● VORLIEGENDER TEXT
==*==
Kann sich daran noch jemand erinnern? – Am 25. Juni 2009 ist in Los Angeles der Musiker Michael Jackson gestorben.

Der Tag danach. Natürlich war der Tod Thema in den Medien – beziehungsweise nicht der Tod, sondern das Spektakel des Todes; es ist dies, gerade im Fall von Jackson, ein spekulatives Spektakel vom Sterben. Und wie jedes Spektakel lebt auch dieses von Bildern. Die Bilder verweisen auf das, was in der unheimlichen Welt der flüchtigen Sensationen als positive Tatsachen gehandelt werden kann; Bilder geben der Panik eine Sicherheit, eine Ordnung zurück; aber zugleich erzeugen diese Bilder diese Panik überhaupt erst. Panik ist die Einstellung, mit der die Bilder betrachtet werden. Immer wieder wird das Programm unterbrochen, gibt es die Nachricht vom Tod Michael Jacksons als Sondermeldung; immer wieder wird die Sequenz vom Krankenwagen gezeigt, der mit Blaulicht davonrast. Mit jeder Wiederholung der Bildsequenz wird die Nachricht vom Tod authentischer.

Die Popkulturindustrie, als deren König Michael Jackson galt, setzt für die Fälle eines so genannten Kategorie-A-Toten ihre eigenen Mechanismen in Gang; es sind ökonomische Mechanismen, die freilich der krudesten Verwertungslogik des Kapitals unterliegen. Das betrifft vor allem den Devotionalienhandel, das temporär aufblühende Geschäft mit Fan-Artikeln und Souvenirs, die dem allgemeinen Warenfetischismus noch einmal einen religiösen, wenngleich auch höchst albernen Aspekt verleihen: Wer hier unmittelbar nach dem Tod die Preise verfolgte, wurde von allerhand Absurditäten überrascht. „Moonwalk. Mein Leben“, ein Buch, bei dem Michael Jackson als Autor fungiert, erschienen 1994, war nicht unter 110,00 Euro zu haben; die englische Originalausgabe gab es für rund 250 Pfund. Weitere, als Biografien betitelte, Taschenbücher, gebraucht, keineswegs immer gut erhalten, ehedem publiziert in den üblichen Trivial-Verlagen, wurden für mitunter weit über fünfzig Euro angeboten. Zu Höchstpreisen gehandelt wurde schließlich der „Official Michael Jackson Calendar 2009“ (893,20 Euro) und Victor M. Gutierrez’ Dokumentation „Michael Jackson Was My Lover“ (neu: 452 Euro; gebraucht: 379 Euro). – Und schon kurze Zeit später gab es all dies wieder hinterhergeschmissen, zu Kleinpreisen im Centbereich. Bemerkenswert zudem, dass solche Dinge, die in der Popgesellschaft den ökonomisch berechtigten Status von Sammlerobjekten haben, nämlich Schallplatten, insbesondere Erstpressungen und sonstige Raritäten, in ihrer Preisentwicklung vom Tod Jacksons völlig unbeeinflusst blieben.
==*==
● AUSGANGSMATERIAL
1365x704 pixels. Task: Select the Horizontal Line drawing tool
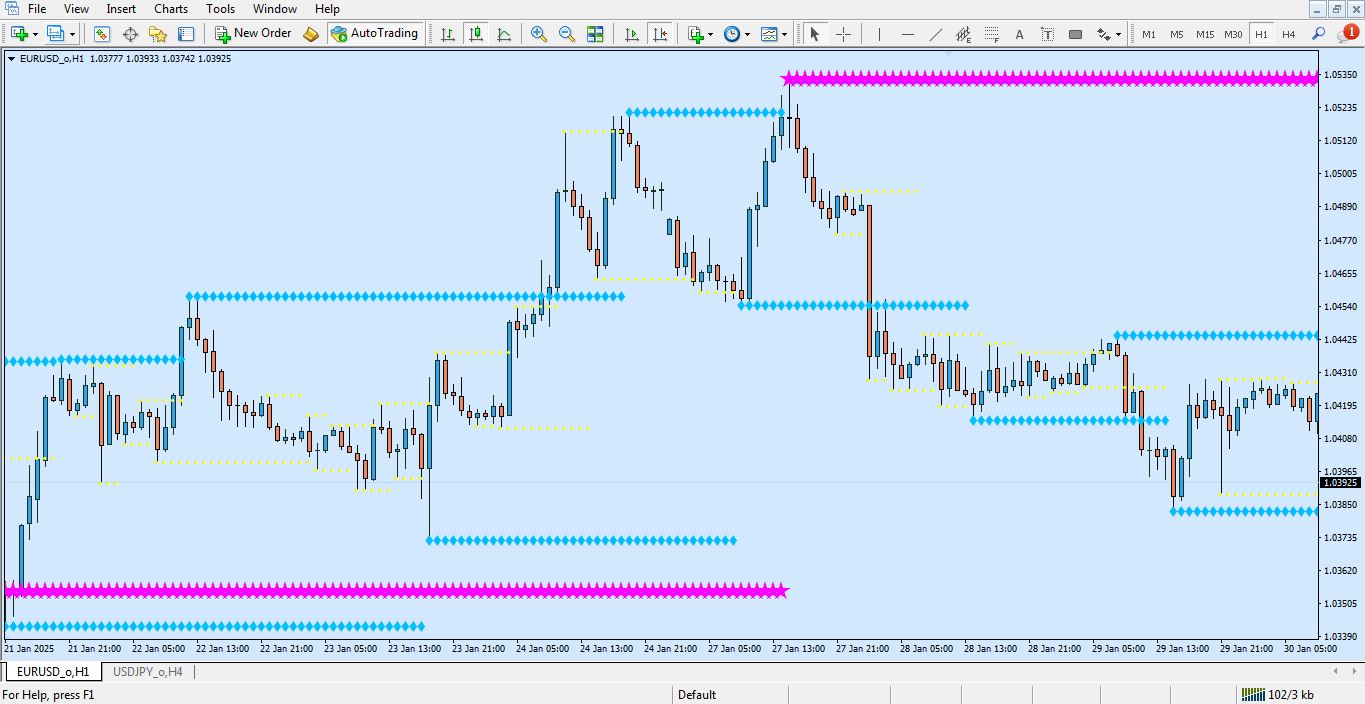click(x=908, y=33)
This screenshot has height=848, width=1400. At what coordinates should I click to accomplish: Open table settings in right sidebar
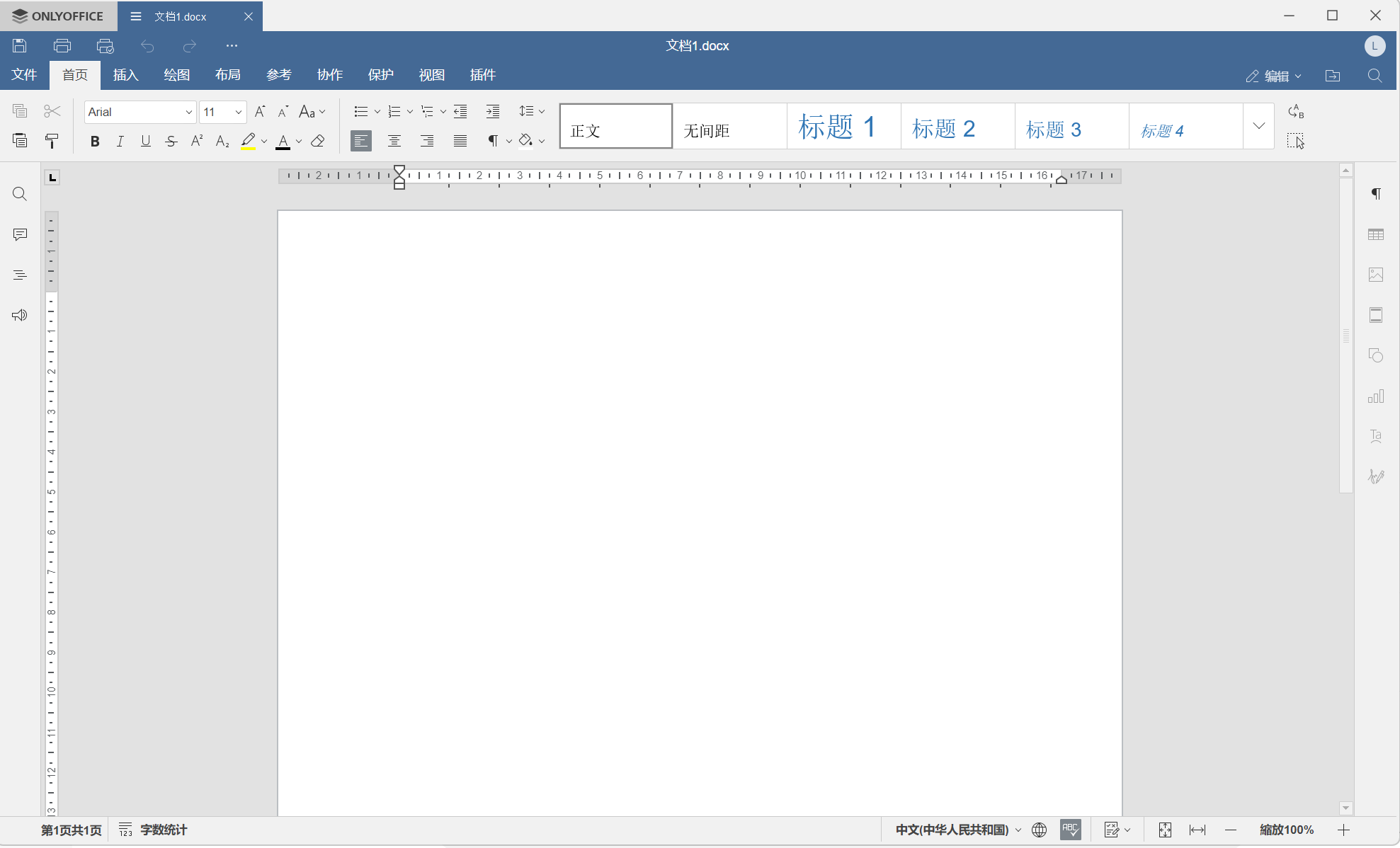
==*==
Prüfe, ob die folgenden Aussagen (a), (b) und (c) mit dem Text über den Tod Michael Jacksons übereinstimmen. Beantworte jede mit Ja oder Nein und zitiere die entscheidenden Worte des Textes wörtlich.
(a) Die englische Originalausgabe von „Moonwalk. Mein Leben“ wurde für rund 250 Pfund angeboten.
(b) Die Preise für Schallplatten-Erstpressungen stiegen nach Jacksons Tod deutlich an.
(c) Michael Jackson starb am 25. Juni 2009 in New York.

● LÖSUNG
(a) Ja: „die englische Originalausgabe gab es für rund 250 Pfund“
(b) Nein: „in ihrer Preisentwicklung vom Tod Jacksons völlig unbeeinflusst blieben“
(c) Nein: „Am 25. Juni 2009 ist in Los Angeles der Musiker Michael Jackson gestorben.“